__What the exercise asks__
Go through the lines below and retype each one exactly.

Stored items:
########

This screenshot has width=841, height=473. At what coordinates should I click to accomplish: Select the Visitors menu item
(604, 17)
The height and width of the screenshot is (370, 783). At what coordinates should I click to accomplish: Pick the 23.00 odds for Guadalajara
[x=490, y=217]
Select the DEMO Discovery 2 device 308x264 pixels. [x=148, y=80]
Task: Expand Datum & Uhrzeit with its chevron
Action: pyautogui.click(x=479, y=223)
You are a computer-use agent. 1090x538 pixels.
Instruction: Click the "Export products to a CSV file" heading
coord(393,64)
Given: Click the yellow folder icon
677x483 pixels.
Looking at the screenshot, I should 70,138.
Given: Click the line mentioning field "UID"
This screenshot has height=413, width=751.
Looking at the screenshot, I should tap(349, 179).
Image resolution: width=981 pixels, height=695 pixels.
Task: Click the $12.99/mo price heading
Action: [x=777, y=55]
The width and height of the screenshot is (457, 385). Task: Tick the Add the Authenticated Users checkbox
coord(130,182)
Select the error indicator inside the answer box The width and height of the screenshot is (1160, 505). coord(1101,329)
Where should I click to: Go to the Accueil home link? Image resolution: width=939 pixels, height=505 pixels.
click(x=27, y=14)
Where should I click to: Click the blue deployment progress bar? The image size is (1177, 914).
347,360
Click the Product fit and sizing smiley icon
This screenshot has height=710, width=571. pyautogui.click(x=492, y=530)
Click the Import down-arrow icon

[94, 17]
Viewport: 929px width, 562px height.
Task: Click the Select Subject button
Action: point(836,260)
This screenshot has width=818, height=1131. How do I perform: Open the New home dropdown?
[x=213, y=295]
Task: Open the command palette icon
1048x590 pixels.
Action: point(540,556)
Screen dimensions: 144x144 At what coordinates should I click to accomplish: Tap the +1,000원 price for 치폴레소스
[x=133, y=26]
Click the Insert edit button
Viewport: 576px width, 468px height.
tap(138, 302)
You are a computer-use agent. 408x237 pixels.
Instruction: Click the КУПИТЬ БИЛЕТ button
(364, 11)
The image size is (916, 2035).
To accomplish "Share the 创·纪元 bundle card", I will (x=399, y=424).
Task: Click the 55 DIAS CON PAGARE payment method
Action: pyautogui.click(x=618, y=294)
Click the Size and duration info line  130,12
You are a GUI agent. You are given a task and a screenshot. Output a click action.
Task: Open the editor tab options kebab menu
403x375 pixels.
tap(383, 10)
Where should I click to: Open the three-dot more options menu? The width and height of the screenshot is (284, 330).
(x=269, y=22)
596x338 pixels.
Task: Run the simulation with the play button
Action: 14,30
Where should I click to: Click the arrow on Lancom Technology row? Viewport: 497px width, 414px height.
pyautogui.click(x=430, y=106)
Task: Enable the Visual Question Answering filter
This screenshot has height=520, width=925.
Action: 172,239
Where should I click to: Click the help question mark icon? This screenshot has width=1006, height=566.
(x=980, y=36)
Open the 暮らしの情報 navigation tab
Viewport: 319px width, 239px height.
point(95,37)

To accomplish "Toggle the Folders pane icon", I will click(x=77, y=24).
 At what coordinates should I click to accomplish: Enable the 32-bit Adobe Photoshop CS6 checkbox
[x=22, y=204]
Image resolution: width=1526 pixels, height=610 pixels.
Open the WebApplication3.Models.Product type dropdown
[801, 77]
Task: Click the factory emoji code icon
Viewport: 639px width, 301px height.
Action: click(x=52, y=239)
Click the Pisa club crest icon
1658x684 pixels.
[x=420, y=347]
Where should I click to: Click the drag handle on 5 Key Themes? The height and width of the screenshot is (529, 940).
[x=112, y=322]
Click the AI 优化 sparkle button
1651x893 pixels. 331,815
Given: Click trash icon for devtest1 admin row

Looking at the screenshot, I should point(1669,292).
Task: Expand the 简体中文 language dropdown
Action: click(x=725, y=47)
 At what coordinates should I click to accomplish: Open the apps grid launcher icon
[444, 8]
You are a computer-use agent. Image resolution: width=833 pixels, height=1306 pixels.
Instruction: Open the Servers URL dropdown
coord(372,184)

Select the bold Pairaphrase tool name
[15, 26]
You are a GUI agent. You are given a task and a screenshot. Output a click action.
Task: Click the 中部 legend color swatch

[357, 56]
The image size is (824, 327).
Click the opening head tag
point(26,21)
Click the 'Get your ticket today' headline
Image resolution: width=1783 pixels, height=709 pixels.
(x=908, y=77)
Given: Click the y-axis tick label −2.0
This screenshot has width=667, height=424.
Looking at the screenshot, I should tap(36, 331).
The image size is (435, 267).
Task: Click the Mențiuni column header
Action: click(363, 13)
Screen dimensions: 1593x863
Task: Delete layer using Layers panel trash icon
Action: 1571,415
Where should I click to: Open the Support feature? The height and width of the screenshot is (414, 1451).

########

__Solution below__
This screenshot has width=841, height=473. At what coordinates should I click to accomplish: Select the Visitors menu item
(604, 17)
The height and width of the screenshot is (370, 783). At what coordinates should I click to accomplish: Pick the 23.00 odds for Guadalajara
[x=490, y=217]
Select the DEMO Discovery 2 device 308x264 pixels. [x=148, y=80]
Task: Expand Datum & Uhrzeit with its chevron
Action: pyautogui.click(x=479, y=223)
You are a computer-use agent. 1090x538 pixels.
Instruction: Click the "Export products to a CSV file" heading
coord(393,64)
Given: Click the yellow folder icon
677x483 pixels.
Looking at the screenshot, I should 70,138.
Given: Click the line mentioning field "UID"
This screenshot has height=413, width=751.
Looking at the screenshot, I should tap(349, 179).
Image resolution: width=981 pixels, height=695 pixels.
Task: Click the $12.99/mo price heading
Action: [x=777, y=55]
The width and height of the screenshot is (457, 385). Task: Tick the Add the Authenticated Users checkbox
coord(130,182)
Select the error indicator inside the answer box The width and height of the screenshot is (1160, 505). coord(1101,329)
Where should I click to: Go to the Accueil home link? Image resolution: width=939 pixels, height=505 pixels.
click(x=27, y=14)
Where should I click to: Click the blue deployment progress bar? The image size is (1177, 914).
347,360
Click the Product fit and sizing smiley icon
This screenshot has height=710, width=571. pyautogui.click(x=492, y=530)
Click the Import down-arrow icon

[94, 17]
Viewport: 929px width, 562px height.
Task: Click the Select Subject button
Action: point(836,260)
This screenshot has width=818, height=1131. How do I perform: Open the New home dropdown?
[x=213, y=295]
Task: Open the command palette icon
1048x590 pixels.
Action: point(540,556)
Screen dimensions: 144x144 At what coordinates should I click to accomplish: Tap the +1,000원 price for 치폴레소스
[x=133, y=26]
Click the Insert edit button
Viewport: 576px width, 468px height.
tap(138, 302)
You are a computer-use agent. 408x237 pixels.
Instruction: Click the КУПИТЬ БИЛЕТ button
(364, 11)
The image size is (916, 2035).
To accomplish "Share the 创·纪元 bundle card", I will (x=399, y=424).
Task: Click the 55 DIAS CON PAGARE payment method
Action: pyautogui.click(x=618, y=294)
Click the Size and duration info line  130,12
You are a GUI agent. You are given a task and a screenshot. Output a click action.
Task: Open the editor tab options kebab menu
403x375 pixels.
tap(383, 10)
Where should I click to: Open the three-dot more options menu? The width and height of the screenshot is (284, 330).
(x=269, y=22)
596x338 pixels.
Task: Run the simulation with the play button
Action: 14,30
Where should I click to: Click the arrow on Lancom Technology row? Viewport: 497px width, 414px height.
pyautogui.click(x=430, y=106)
Task: Enable the Visual Question Answering filter
This screenshot has height=520, width=925.
Action: 172,239
Where should I click to: Click the help question mark icon? This screenshot has width=1006, height=566.
(x=980, y=36)
Open the 暮らしの情報 navigation tab
Viewport: 319px width, 239px height.
point(95,37)

To accomplish "Toggle the Folders pane icon", I will click(x=77, y=24).
 At what coordinates should I click to accomplish: Enable the 32-bit Adobe Photoshop CS6 checkbox
[x=22, y=204]
Image resolution: width=1526 pixels, height=610 pixels.
Open the WebApplication3.Models.Product type dropdown
[801, 77]
Task: Click the factory emoji code icon
Viewport: 639px width, 301px height.
Action: click(x=52, y=239)
Click the Pisa club crest icon
1658x684 pixels.
[x=420, y=347]
Where should I click to: Click the drag handle on 5 Key Themes? The height and width of the screenshot is (529, 940).
[x=112, y=322]
Click the AI 优化 sparkle button
1651x893 pixels. 331,815
Given: Click trash icon for devtest1 admin row

Looking at the screenshot, I should point(1669,292).
Task: Expand the 简体中文 language dropdown
Action: click(x=725, y=47)
 At what coordinates should I click to accomplish: Open the apps grid launcher icon
[444, 8]
You are a computer-use agent. Image resolution: width=833 pixels, height=1306 pixels.
Instruction: Open the Servers URL dropdown
coord(372,184)

Select the bold Pairaphrase tool name
[15, 26]
You are a GUI agent. You are given a task and a screenshot. Output a click action.
Task: Click the 中部 legend color swatch

[357, 56]
The image size is (824, 327).
Click the opening head tag
point(26,21)
Click the 'Get your ticket today' headline
Image resolution: width=1783 pixels, height=709 pixels.
(x=908, y=77)
Given: Click the y-axis tick label −2.0
This screenshot has width=667, height=424.
Looking at the screenshot, I should tap(36, 331).
The image size is (435, 267).
Task: Click the Mențiuni column header
Action: click(363, 13)
Screen dimensions: 1593x863
Task: Delete layer using Layers panel trash icon
Action: 1571,415
Where should I click to: Open the Support feature? The height and width of the screenshot is (414, 1451).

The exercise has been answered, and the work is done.